Rah, si seulement elles n'étaient pas aussi imprudentes. Maintenant j'avais un rôle de plus à jouer dans toute cette histoire. Elles devaient cesser de se mettre en danger car elles exposaient ma couverture par la même occasion.
J'espérais simplement qu'elles retrouveraient la raison. Dans le cas contraire, je n'aurais pas d'autres choix que de reprendre leurs souvenirs une fois de plus. Et je commençais sérieusement à en avoir assez des amnésiques.
Je regardais distraitement les caméras sur mon écran. Je n'étais pas aussi incompétent d'habitude. En près d'une année, je n'avais jamais attiré l'attention de la directrice, pourtant ces derniers jours pouvaient mettre en péril mon plan tout entier.
Je voudrais voir cet endroit brûler, mais cela ne suffirait pas à calmer la colère qui enflait dans ma poitrine. J'allais démanteler cette organisation, brique après brique. Un travail consciencieux qui devait s'opérer avec minutie.
- Johakim ? C'est toi ?
- Oui-oui. Qui d'autre, mon pote ?
Le jeune homme descendait les marches et s'installa à côté de moi.

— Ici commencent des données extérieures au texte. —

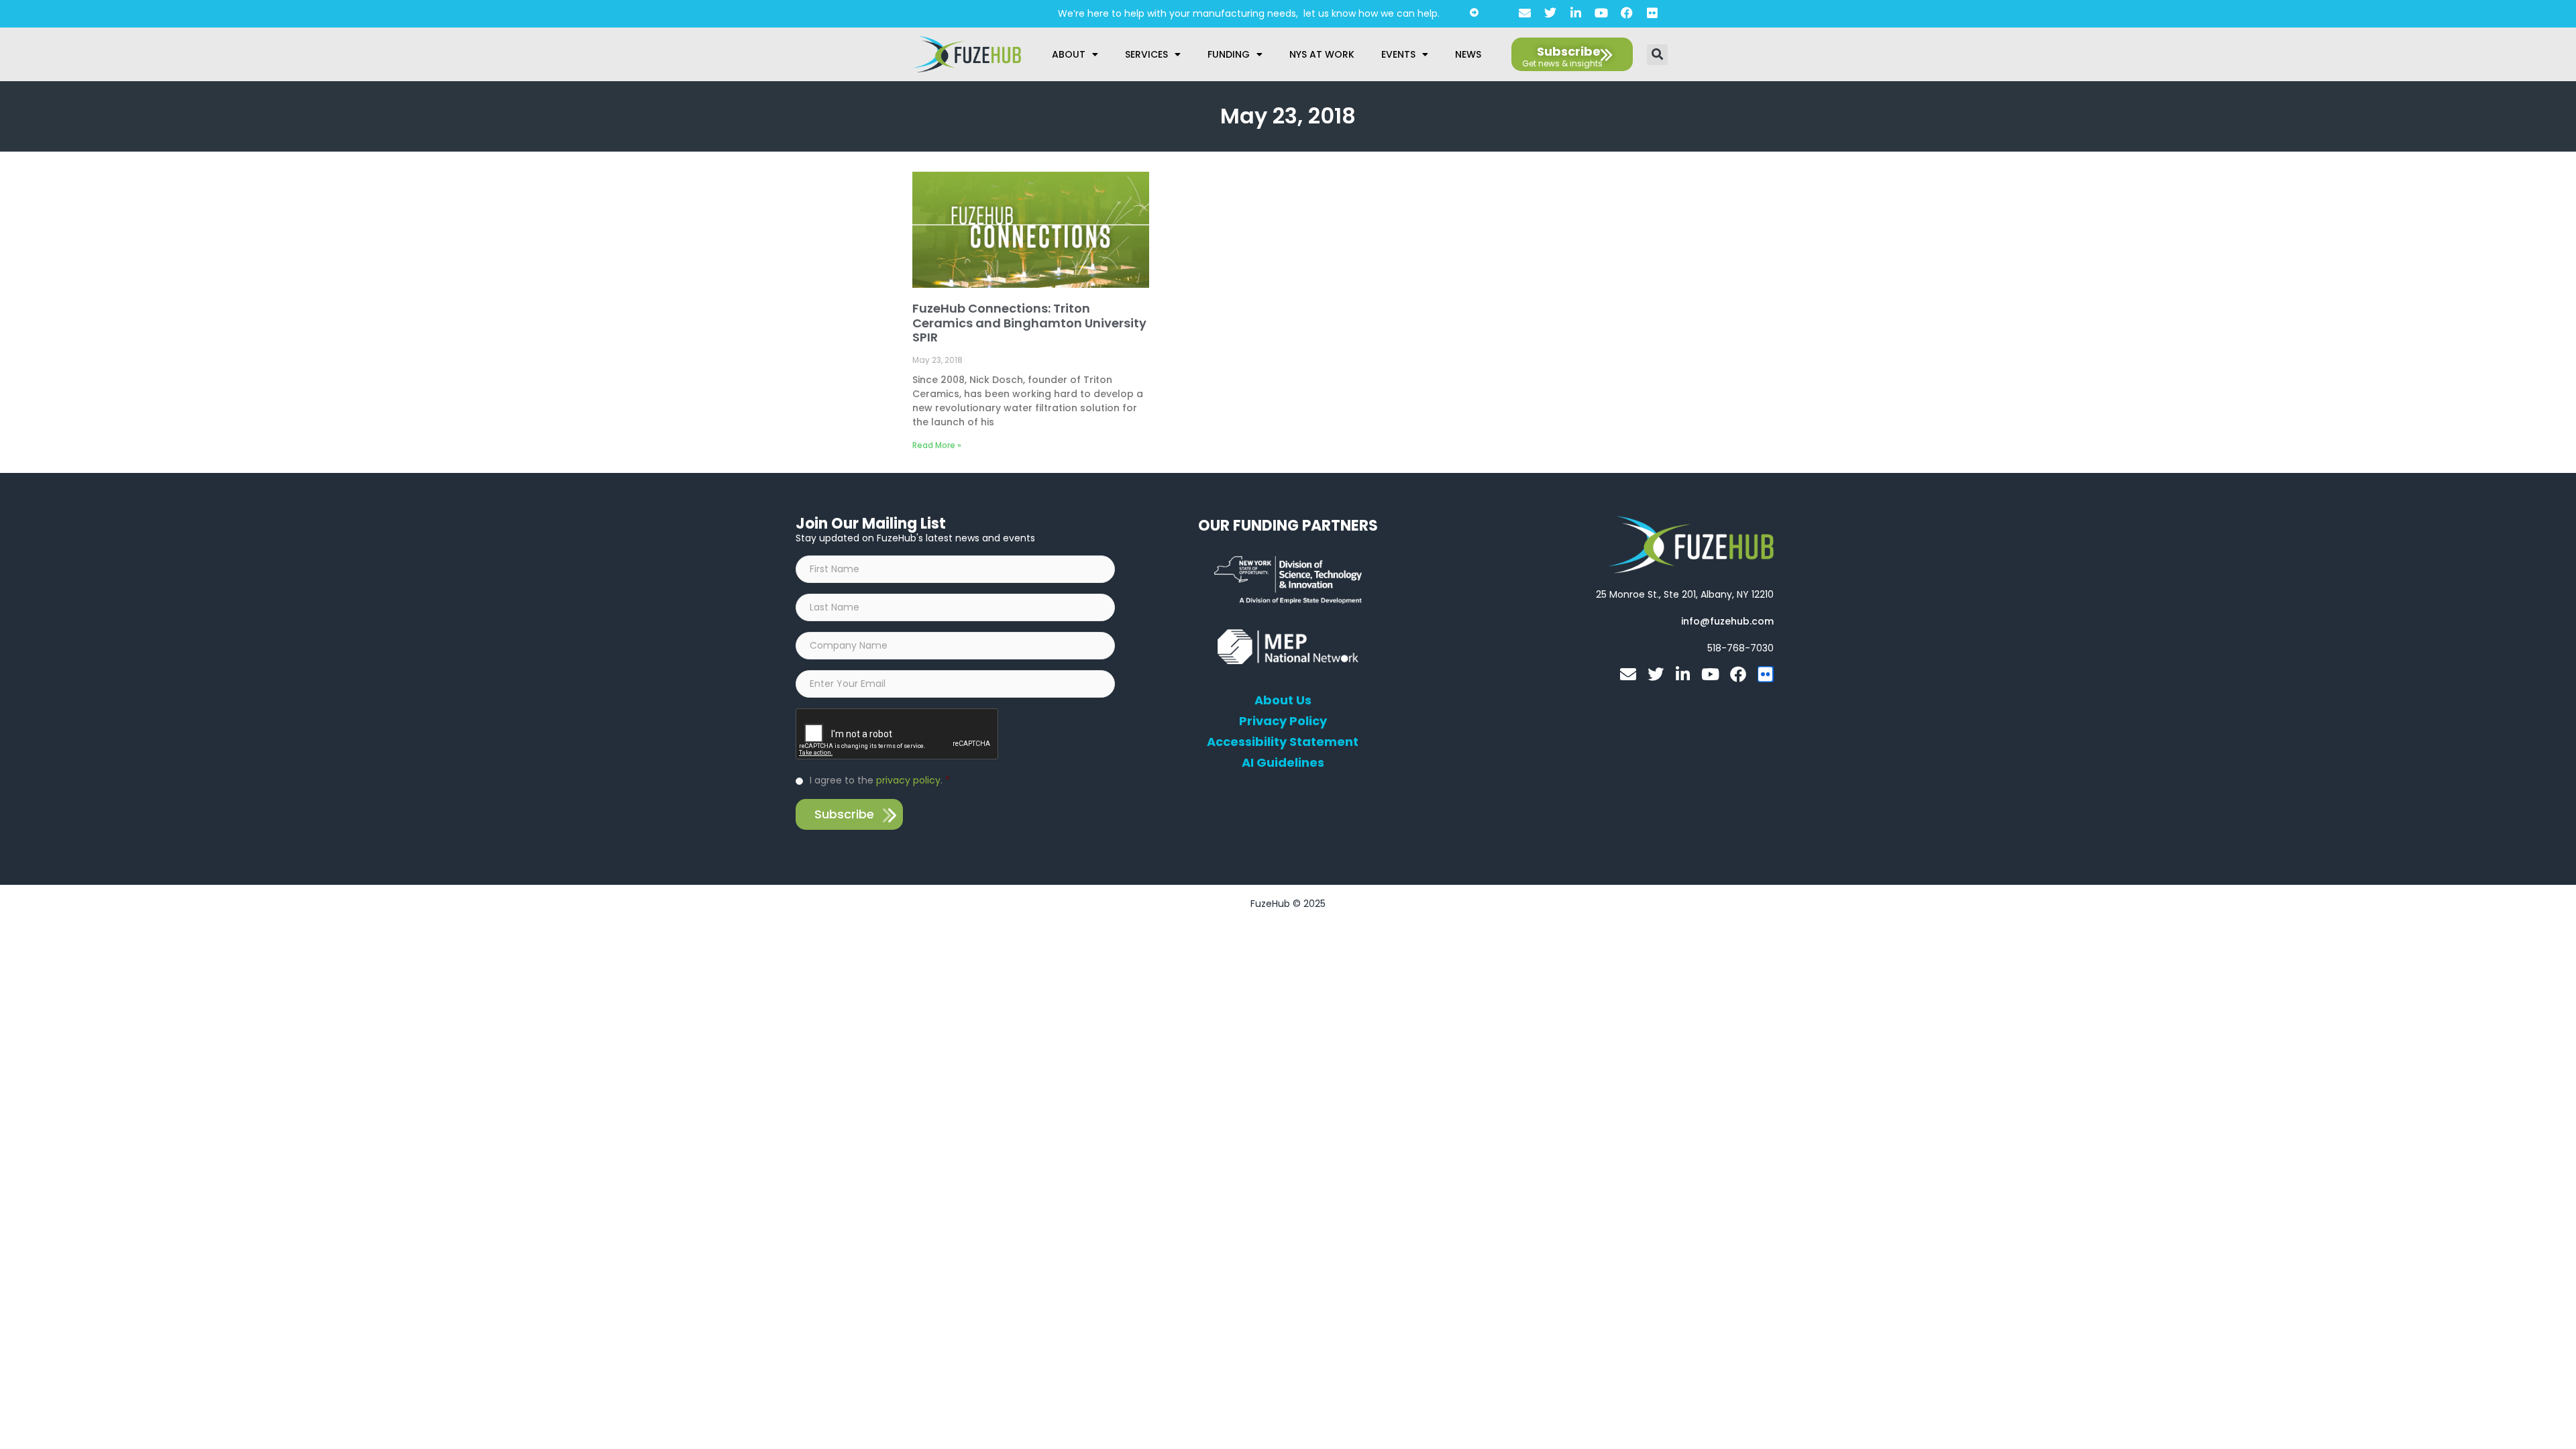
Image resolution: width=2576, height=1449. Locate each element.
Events (1398, 54)
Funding (1229, 54)
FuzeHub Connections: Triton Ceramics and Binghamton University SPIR (1029, 322)
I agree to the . (880, 780)
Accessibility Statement (1282, 742)
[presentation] (898, 734)
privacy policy (908, 780)
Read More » (936, 445)
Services (1146, 54)
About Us (1282, 700)
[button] (1657, 54)
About (1068, 54)
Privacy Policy (1283, 721)
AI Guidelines (1283, 762)
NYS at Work (1321, 54)
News (1468, 54)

Il jetait un coup d'œil à mes vidéosurveillances. J'avais toujours apprécié la vigueur d'esprit de Johakim, même si je la regrettais aussi par moment.
Un sourire moqueur s'illuminait déjà sur son visage, car il avait vu clair dans mon jeu : je m'intéressais particulièrement aux deux filles qui avaient récemment recouvrées leur mémoire. Je les traquais sur chaque caméra. Tenter de le cacher aurait été vain alors je ne pris pas la peine de démentir mon « obsession » envers elles.
- La brune m'a pété mon froc préféré, fit Johakim en désignant Joy. Attends, je vais te montrer. Ça remonte à un peu plus d'une semaine.
Je confiais le vieux clavier et la souris à Johakim et en quelques clics il retrouva les images qu'il recherchait. Le même jour où j'avais écouté aux portes des deux filles, Johakim s'y était rendu à quelques minutes d'intervalle. Nous nous étions croisés sans le savoir.
- En fait, ce jour là je t'ai vu les espionner, murmura Johakim comme s'il avait lu mes pensées. Alors j'ai été curieux, j'y suis allé à mon tour, sauf que...
Il ne continua pas sa phrase, désignant simplement l'écran. Au moment où il s'était penché contre le bois de la porte, il avait reculé d'un bond. La porte s'ouvrit tout de suite après. Il avait eu une chance inouïe.
- Sans déconner, je crois que cette gonzesse s'intéresse à moi. Regarde comme elle s'accroche ! Elle ne voulait pas me laisser partir et puis même si c'était la première fois qu'on parlait, c'était comme si elle me connaissait. Bizarre, non ?
- Elle t'a dit quoi exactement ? Je n'ai pas le son, si jamais tu as oublié ce petit détail.
- Elle savait que ma couleur préférée était le gris. Sérieux, chelou nan ?
- Mec, tu es en gris de la tête aux pieds. Regarde-toi un peu.
- Mouais pas faux. Attends, stoppe la vidéo, c'est tout après.
- Toi, tu me caches quelque chose !
Je lui arrachais l'objet des mains pour parcourir le reste de la vidéo où Johakim souriait de toutes ses dents. Je l'avais vu faire ce numéro un nombre incalculable de fois. La posture virile, un sourire enjôleur en coin. Mais je n'aurais pu prédire la suite de l'enregistrement. Joy le gifla violemment en partant sans se retourner. En changeant de caméra, je vis son air enragé.
- Seigneur, mais qu'est-ce que tu lui as dit pour qu'elle réagisse comme ça ?
En voyant son air déconfit, je ne pouvais m'empêcher de me moquer de lui. Il était tellement sûr de lui quand il s'agissait de filles que le voir ainsi mis à nu dans la honte la plus totale me faisait m'extasier d'autant plus.
- Je l'ai juste appelé « meuf » une ou deux fois... ça lui a pas plu, grommela-t-il.
Mon rire doubla d'intensité. Je tentais de le cacher mais ce fut plus fort que moi. Lassé, Johakim partit simplement en me laissant seul dans l'amphithéâtre mal éclairé.
Ça faisait des années que je n'avais pas ri comme ça. Ou plutôt, des années que je n'avais pas ri.